===== Input records

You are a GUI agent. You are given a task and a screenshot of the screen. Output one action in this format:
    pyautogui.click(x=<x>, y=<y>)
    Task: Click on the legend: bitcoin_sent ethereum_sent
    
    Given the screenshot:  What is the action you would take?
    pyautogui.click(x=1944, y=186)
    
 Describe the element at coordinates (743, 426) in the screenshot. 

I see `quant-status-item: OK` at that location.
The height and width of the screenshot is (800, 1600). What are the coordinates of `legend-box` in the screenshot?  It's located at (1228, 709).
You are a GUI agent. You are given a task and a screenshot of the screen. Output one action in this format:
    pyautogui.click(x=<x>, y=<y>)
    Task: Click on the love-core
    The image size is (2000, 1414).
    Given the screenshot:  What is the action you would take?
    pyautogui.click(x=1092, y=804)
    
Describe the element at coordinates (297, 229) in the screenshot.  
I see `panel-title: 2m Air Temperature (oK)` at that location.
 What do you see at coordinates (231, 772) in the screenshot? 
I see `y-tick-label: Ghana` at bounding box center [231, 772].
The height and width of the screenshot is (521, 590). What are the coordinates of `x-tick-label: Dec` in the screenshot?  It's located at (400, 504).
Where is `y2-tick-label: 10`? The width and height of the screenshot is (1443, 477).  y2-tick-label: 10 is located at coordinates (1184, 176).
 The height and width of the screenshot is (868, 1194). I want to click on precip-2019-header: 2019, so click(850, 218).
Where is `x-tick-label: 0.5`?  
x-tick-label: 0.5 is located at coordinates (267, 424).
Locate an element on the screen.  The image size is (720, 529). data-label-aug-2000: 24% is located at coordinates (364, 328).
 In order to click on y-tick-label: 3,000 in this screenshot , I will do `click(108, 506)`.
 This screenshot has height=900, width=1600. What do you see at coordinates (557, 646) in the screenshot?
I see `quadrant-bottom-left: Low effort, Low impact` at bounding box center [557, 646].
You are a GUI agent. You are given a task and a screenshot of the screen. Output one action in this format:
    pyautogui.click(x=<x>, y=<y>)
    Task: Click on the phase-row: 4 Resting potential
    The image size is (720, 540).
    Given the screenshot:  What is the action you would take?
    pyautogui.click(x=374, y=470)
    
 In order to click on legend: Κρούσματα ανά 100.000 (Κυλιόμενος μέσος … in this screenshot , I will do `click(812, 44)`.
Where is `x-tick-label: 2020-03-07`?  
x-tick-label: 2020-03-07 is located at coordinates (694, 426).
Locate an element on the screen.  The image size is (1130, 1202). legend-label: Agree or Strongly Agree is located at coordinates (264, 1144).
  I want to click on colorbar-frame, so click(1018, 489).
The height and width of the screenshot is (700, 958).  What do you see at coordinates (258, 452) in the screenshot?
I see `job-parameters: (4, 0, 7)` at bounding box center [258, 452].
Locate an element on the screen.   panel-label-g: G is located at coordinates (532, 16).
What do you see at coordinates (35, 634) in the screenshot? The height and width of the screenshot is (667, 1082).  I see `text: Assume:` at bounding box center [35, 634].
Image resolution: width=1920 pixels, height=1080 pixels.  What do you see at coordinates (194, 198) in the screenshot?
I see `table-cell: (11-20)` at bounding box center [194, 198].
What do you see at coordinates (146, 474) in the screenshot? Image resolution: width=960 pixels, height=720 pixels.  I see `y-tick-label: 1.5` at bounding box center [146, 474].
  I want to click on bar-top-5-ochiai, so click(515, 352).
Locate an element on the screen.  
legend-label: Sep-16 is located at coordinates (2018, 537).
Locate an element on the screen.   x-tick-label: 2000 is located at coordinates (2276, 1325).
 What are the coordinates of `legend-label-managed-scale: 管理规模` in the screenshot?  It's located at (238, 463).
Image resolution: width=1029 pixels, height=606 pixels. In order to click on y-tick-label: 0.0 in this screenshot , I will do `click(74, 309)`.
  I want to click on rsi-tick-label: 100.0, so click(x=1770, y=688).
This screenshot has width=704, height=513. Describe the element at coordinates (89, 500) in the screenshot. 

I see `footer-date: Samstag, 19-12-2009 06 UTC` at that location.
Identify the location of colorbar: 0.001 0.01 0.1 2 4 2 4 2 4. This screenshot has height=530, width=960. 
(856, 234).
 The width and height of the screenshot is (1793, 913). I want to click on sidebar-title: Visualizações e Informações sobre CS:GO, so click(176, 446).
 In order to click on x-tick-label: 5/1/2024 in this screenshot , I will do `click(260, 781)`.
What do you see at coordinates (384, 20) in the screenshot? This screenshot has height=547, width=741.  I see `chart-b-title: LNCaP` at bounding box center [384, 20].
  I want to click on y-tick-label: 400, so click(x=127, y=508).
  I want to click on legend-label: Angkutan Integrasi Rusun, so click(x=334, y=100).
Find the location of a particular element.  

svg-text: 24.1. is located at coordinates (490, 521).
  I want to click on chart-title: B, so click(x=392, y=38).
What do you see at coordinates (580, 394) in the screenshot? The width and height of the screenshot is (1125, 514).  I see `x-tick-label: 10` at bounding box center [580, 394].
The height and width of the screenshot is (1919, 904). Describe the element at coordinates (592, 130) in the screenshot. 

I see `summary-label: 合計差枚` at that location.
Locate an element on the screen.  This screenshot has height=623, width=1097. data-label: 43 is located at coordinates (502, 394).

==========

Task to complete: Lay out the stretch of the listing from the line containing "In order to click on y-tick-label: 3,000" through the line containing "x-tick-label: 2020-03-07 is" as a Markdown table with the columns Row and Line. Number each line and leave out blank lines.

Solution:
| Row | Line |
|---|---|
| 1 |  In order to click on y-tick-label: 3,000 in this screenshot , I will do `click(108, 506)`. |
| 2 |  This screenshot has height=900, width=1600. What do you see at coordinates (557, 646) in the screenshot? |
| 3 | I see `quadrant-bottom-left: Low effort, Low impact` at bounding box center [557, 646]. |
| 4 | You are a GUI agent. You are given a task and a screenshot of the screen. Output one action in this format: |
| 5 |     pyautogui.click(x=<x>, y=<y>) |
| 6 |     Task: Click on the phase-row: 4 Resting potential |
| 7 |     The image size is (720, 540). |
| 8 |     Given the screenshot:  What is the action you would take? |
| 9 |     pyautogui.click(x=374, y=470) |
| 10 |  In order to click on legend: Κρούσματα ανά 100.000 (Κυλιόμενος μέσος … in this screenshot , I will do `click(812, 44)`. |
| 11 | Where is `x-tick-label: 2020-03-07`?   |
| 12 | x-tick-label: 2020-03-07 is located at coordinates (694, 426). |